Excerpted text.
- Opening Delimiter -

This stage allows scientists to observe, using a large healthy population, whether the vaccine is more effective than a placebo at preventing COVID-19 and also whether it can prevent infection with the coronavirus that causes the disease.
The framework for the study was approved by the Food and Drug Administration (FDA) and is being conducted in collaboration with the US National Institutes for Health (NIH).
Moderna's vaccine effort is a global frontrunner, alongside a vaccine being developed by the University of Oxford with AstraZeneca, which has also launched a large scale trial on 10,000 volunteers and expects results by September.
Moderna has received $483 million in US government funding, and on May 18 announced its first results among eight participants from the first phase of testing, which were seen as encouraging.
If the dose amount chosen for the trials of 100 micrograms proves effective, Moderna expects to be able to make 500 million doses per year, or even up to a billion.
Moderna is one of five companies that the administration of President Donald Trump is betting on to deliver, under its "Warp Speed" push for a vaccine.
The others are the Oxford vaccine, Johnson & Johnson, Merck and Pfizer.
The goal is to produce 300 million vaccine doses by January 2021.
Moderna's vaccine relies on implanting the genetic code of a portion of the virus inside the human body in order to elicit an immune response.
So-called messenger RNA vaccines have not been proven so far against any virus.

- Closing Delimiter -

Extracted material.

- Opening Delimiter -

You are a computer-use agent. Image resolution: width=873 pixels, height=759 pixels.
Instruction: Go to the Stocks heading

- Closing Delimiter -
- Opening Delimiter -

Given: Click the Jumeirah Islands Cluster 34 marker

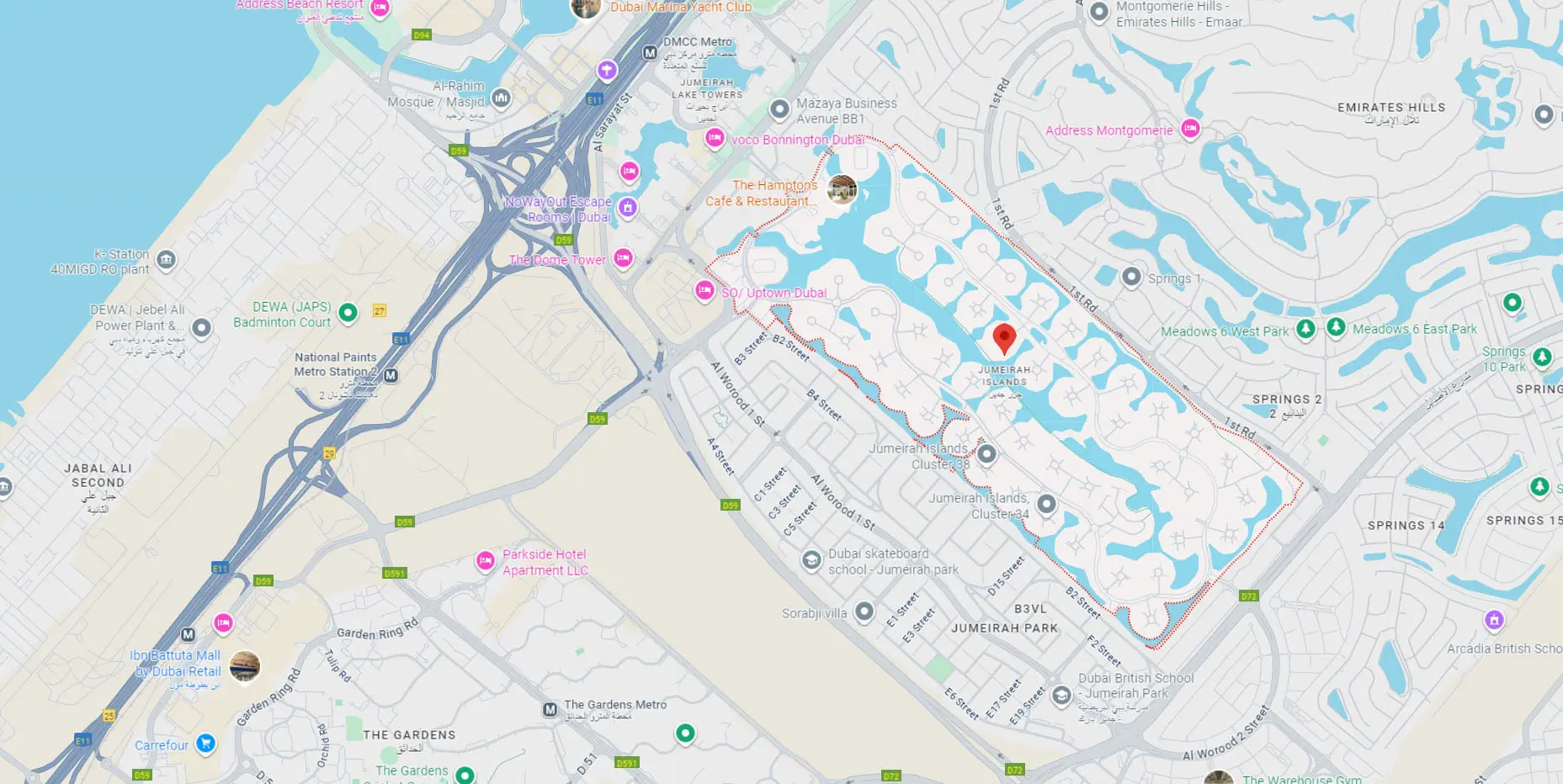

- Closing Delimiter -
- Opening Delimiter -

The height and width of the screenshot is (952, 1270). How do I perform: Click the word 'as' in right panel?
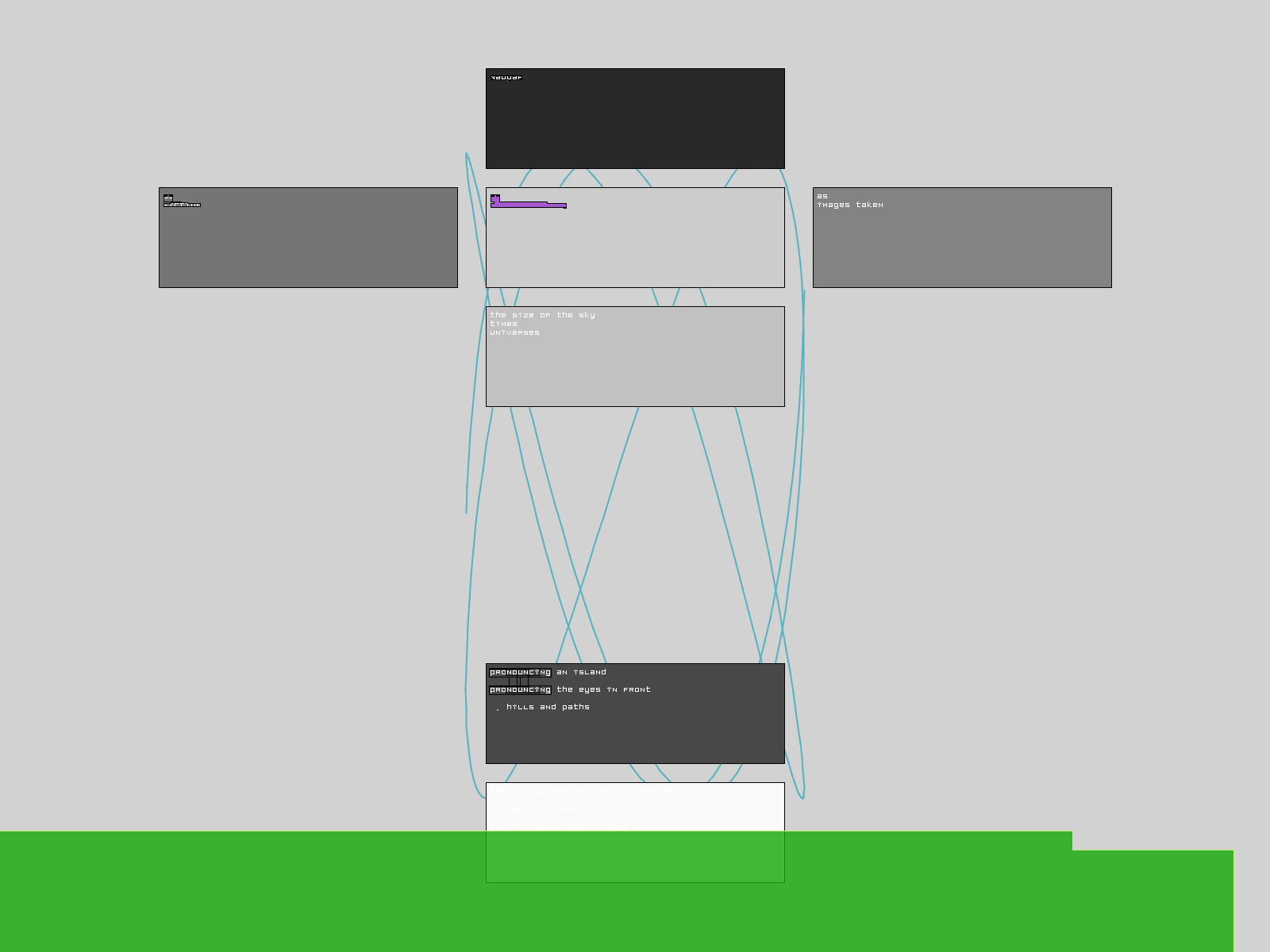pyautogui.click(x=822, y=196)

- Closing Delimiter -

Reproduce the COVID-19 vaccine text starting at "The goal is" and ending at "an immune response.", substituting "genetic sequence" for "genetic code".

The goal is to produce 300 million vaccine doses by January 2021.
Moderna's vaccine relies on implanting the genetic sequence of a portion of the virus inside the human body in order to elicit an immune response.